What does a comprehensive estate planning package include?
- Revocable Living Trust
- Exhibit A (to transfer titled assets to the Living Trust)
- Pour-over Will (Will naming the Revocable Living Trust as the beneficiary)
- Agreement as to the Status of Property
- Durable Power of Attorney for Property Management (during lifetime)
- Advance Health Care Directive (during lifetime)
- HIPAA Release
- Transfer documents to title real property in the name of the Living Trust
- Assignment of business interest or other assets
- Certificate of Trust
- Nomination of Guardians
- Beneficiary designations for life insurance and pension
- Gifting to reduce one’s taxable estate
Depending on the size of your estate, you may also want to consider discussing the following options with our attorneys:
- Irrevocable Insurance Trusts
- Irrevocable Children Trust
- Irrevocable Grandchildren Trust
- Qualified Personal Residence Trusts
- Asset preservation
- Limited Liability Companies
- Durable Power of Attorney
- Advance Health Care Directive for dependents and for your children over age 18
When a loved one with a Living Trust dies, the surviving spouse or children are often named as Successor Trustees who are responsible for administering the estate in accordance with the provisions of the Living Trust. This can be a complex and daunting task for a grieving family member without legal counsel.
The attorneys at Hales & George have assisted thousands of named Trustees to simplify the trust administration process and protect the Trustee during a difficult time. Our attorneys will explain provisions in the trust documents, answer trustee and beneficiary questions, help find and evaluate assets, provide the requisite notices to beneficiaries and state entities, draft and file required documents (affidavits, declarations, deeds, petitions, etc.), attend court hearings if necessary, and re-title assets to achieve the proper distribution of the estate.

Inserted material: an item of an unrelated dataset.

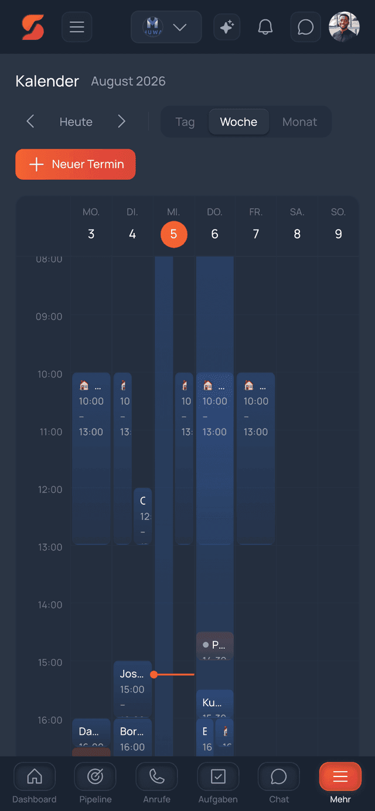
Task: Select the current time indicator dot
Action: (154, 675)
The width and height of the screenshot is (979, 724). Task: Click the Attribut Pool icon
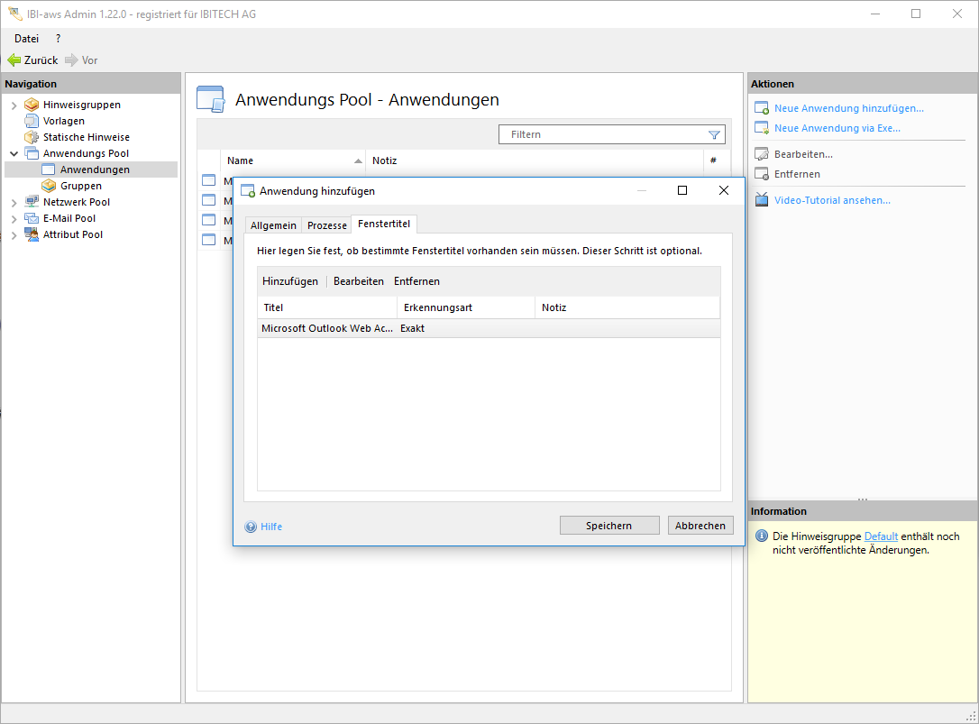[32, 234]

Probate is a legal proceeding where estates are administered when the deceased died with a will or with no estate plan (intestate). In Probate, the court supervises the legal process to ensure that all debts, taxes, and expenses are paid before the deceased’s remaining assets are distributed to the proper beneficiaries.
Probate can be both expensive and time-consuming. Hales & George lawyers and staff are experienced in mitigating the costs and expediting the administration process. We have represented many clients in their role as Executor or Personal Representative and have assisted in all aspects of the Probate process.
Estate & Gift Tax
In order to preserve an estate for your children and beneficiaries, one should utilize
estate planning solutions exist which utilize a strategy of making lifetime gifts to reduce or eliminate federal estate tax.
Our attorneys are able to provide strategies and techniques using annual gift tax exemptions, discounting and revocable trusts to reduce on estate for purposes of the federal estate tax.
Hales & George attorney’s continually monitor changes in state and federal law and inform clients of new provisions that affect them.
Clients who have business interests have natural concerns as to whom will own and manage their business in the event of disability, death or retirement. As a family-owned business, Hales & George attorneys are well aware of the unique challenges related to ensuring equitable and peaceful transfers of a business and its assets to the next generation and beyond.
Our firm has developed a reputation for developing conservative yet creative solutions that enable smooth business transitions. Business planning also considers strategies for liability protection, and our attorneys are able to form Corporations or Limited Liability Companies (LLCs) for clients who own businesses or rental properties to shelter their personal assets.